YOUR INSTRUCTIONS>
No pictures, please. Copy exactly the lines from the one with "Open the dropdown next to speaker icon" through the final line below.

[[ SOURCE RECORDS open ]]

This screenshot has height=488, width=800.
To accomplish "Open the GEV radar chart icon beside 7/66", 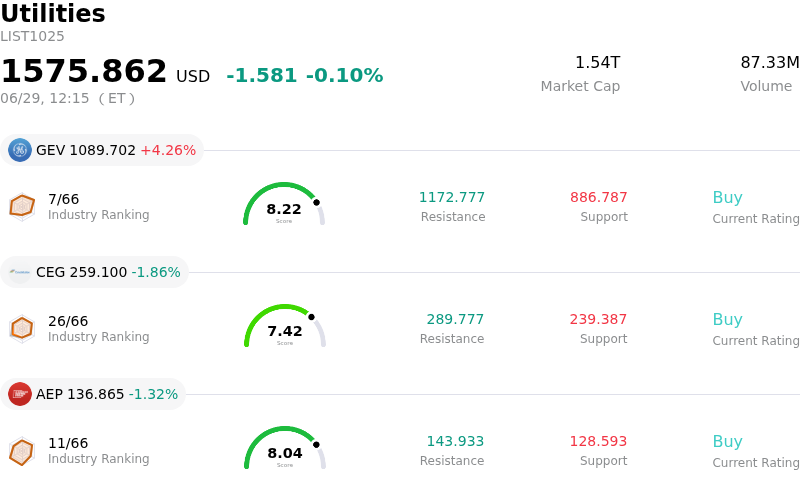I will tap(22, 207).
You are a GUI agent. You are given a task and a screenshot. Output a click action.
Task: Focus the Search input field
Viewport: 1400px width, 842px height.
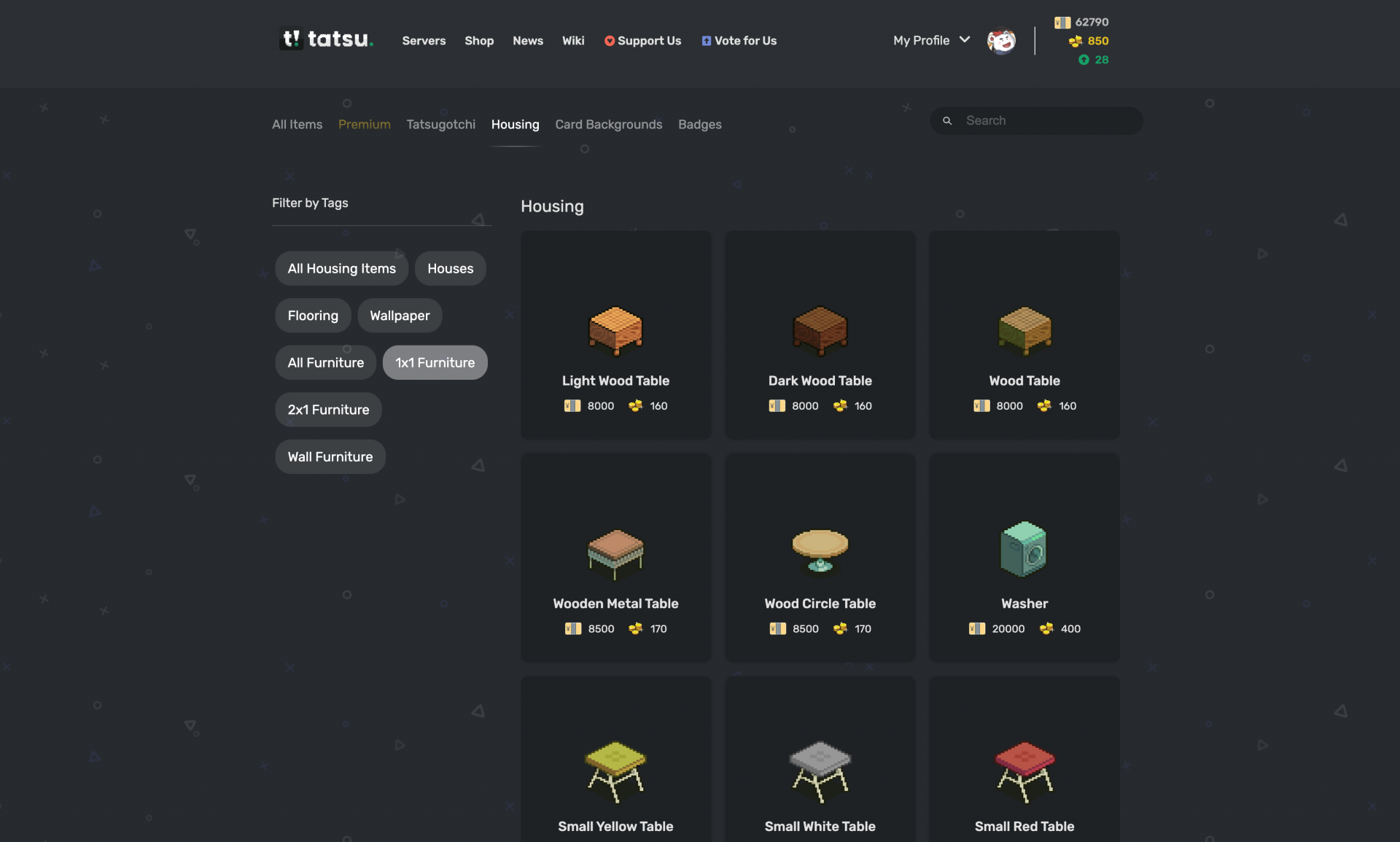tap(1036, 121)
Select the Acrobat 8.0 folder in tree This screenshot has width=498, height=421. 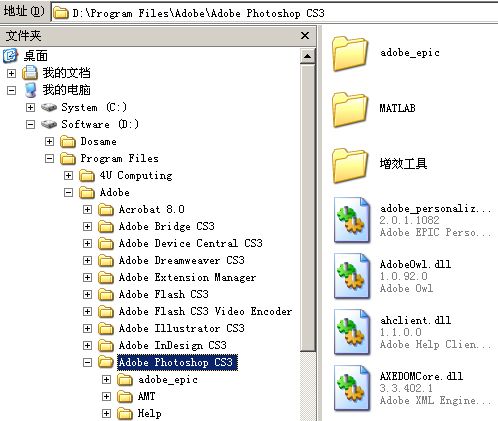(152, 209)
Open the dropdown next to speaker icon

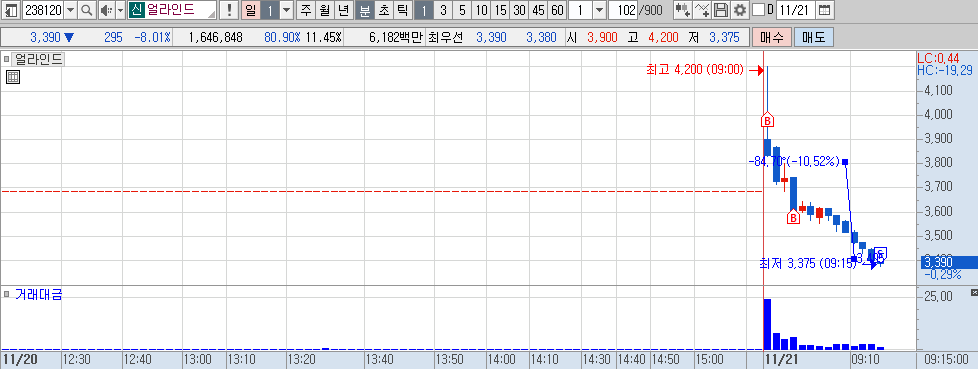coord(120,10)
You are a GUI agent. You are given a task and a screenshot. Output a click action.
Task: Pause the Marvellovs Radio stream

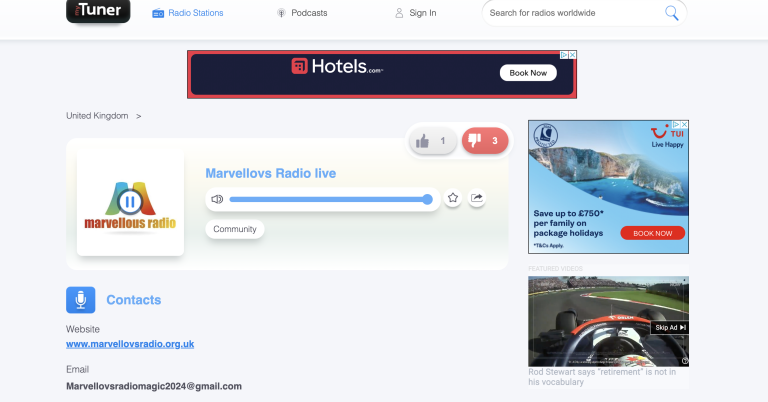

[[ SOURCE RECORDS closed ]]

OUTPUT FOR THIS TASK>
Open the dropdown next to speaker icon

coord(120,10)
You are a GUI agent. You are given a task and a screenshot. Output a click action.
Task: Pause the Marvellovs Radio stream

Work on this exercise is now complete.